## ACTION ITEM
Copy the passage from the nurse practitioner's account between "When I graduated" and "to family practice.", inclusive.

## PROVIDED TEXT
┌────────
When I graduated from my family practice nurse practitioner program, I had to “give back” two years of time to my employer in return for the monies advanced to me for my education.
I studied family practice in school with the goal to work in that field upon graduation. However, my employer was, and remains to be, a hospital. So, I resigned myself to finding a position in another specialty, and was eager to fulfill my two-year obligation so that I could eventually move on to family practice.
The only nurse practitioner position available at the time was in radiation oncology. I had no inclination to work in oncology. My training was in preventative care, not tertiary care with cancer patients. I reluctantly took the job and counted down the days until my two-year completion date.
The learning curve was steep as I had previously been an ICU nurse with no background in oncology. Furthermore, I quickly learned that radiation oncology was an obscure branch of oncology that was not well understood by anyone.
As time passed, my early sour reluctance turned into a fervent compassion and love for my patients and for their families. As a radiation oncology NP, we treat our patients anywhere from three to seven weeks with daily treatments, possibly longer. Caring for our patients in such a difficult and testing time in their lives creates a lasting bond. I learn about my patients, their families, and their lives. I hold their hands. I pray with them. I cry with them. Most importantly, I help to palliate their pain and other symptoms and help them get through their radiation treatments. I offer them hope.
└────────
## DATASET CONTENT
┌────────
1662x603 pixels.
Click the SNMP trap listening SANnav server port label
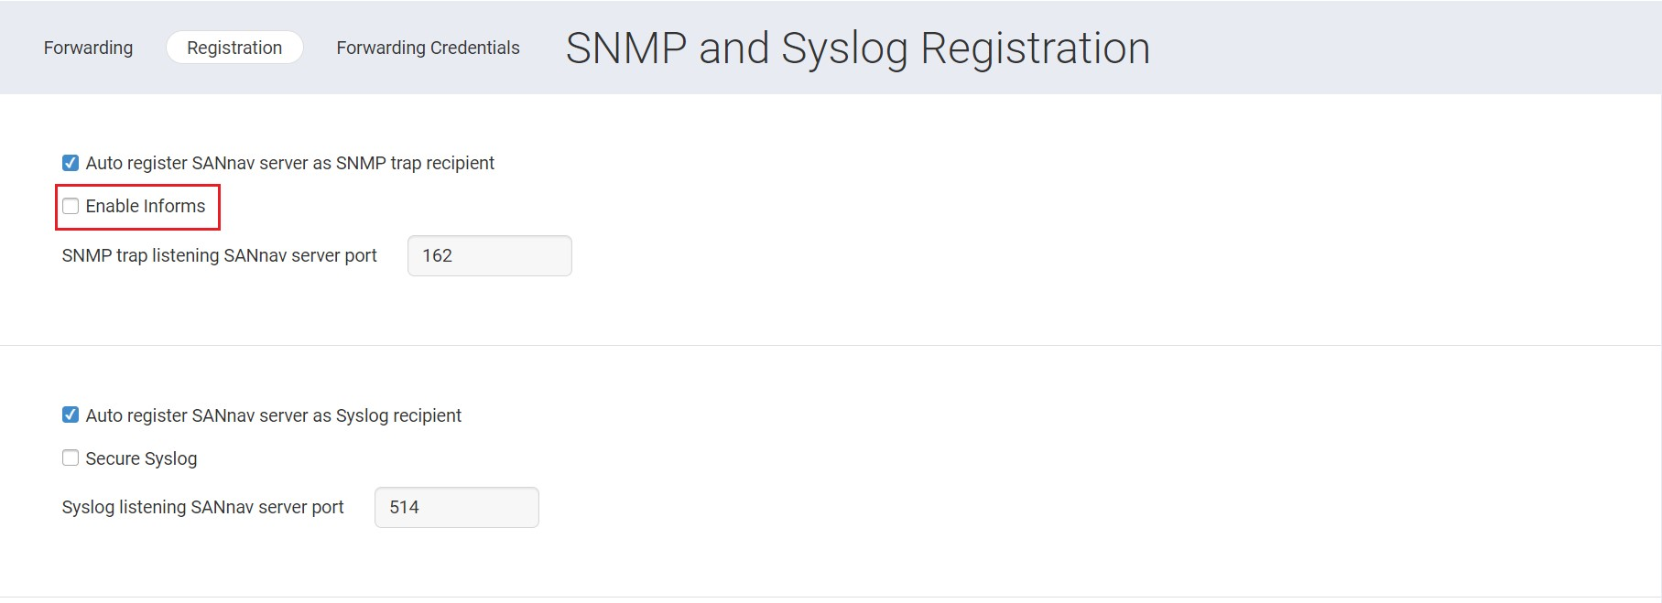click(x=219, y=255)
└────────
┌────────
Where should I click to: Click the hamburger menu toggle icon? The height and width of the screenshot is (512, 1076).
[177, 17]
└────────
## FINAL ANSWER
When I graduated from my family practice nurse practitioner program, I had to “give back” two years of time to my employer in return for the monies advanced to me for my education.
I studied family practice in school with the goal to work in that field upon graduation. However, my employer was, and remains to be, a hospital. So, I resigned myself to finding a position in another specialty, and was eager to fulfill my two-year obligation so that I could eventually move on to family practice.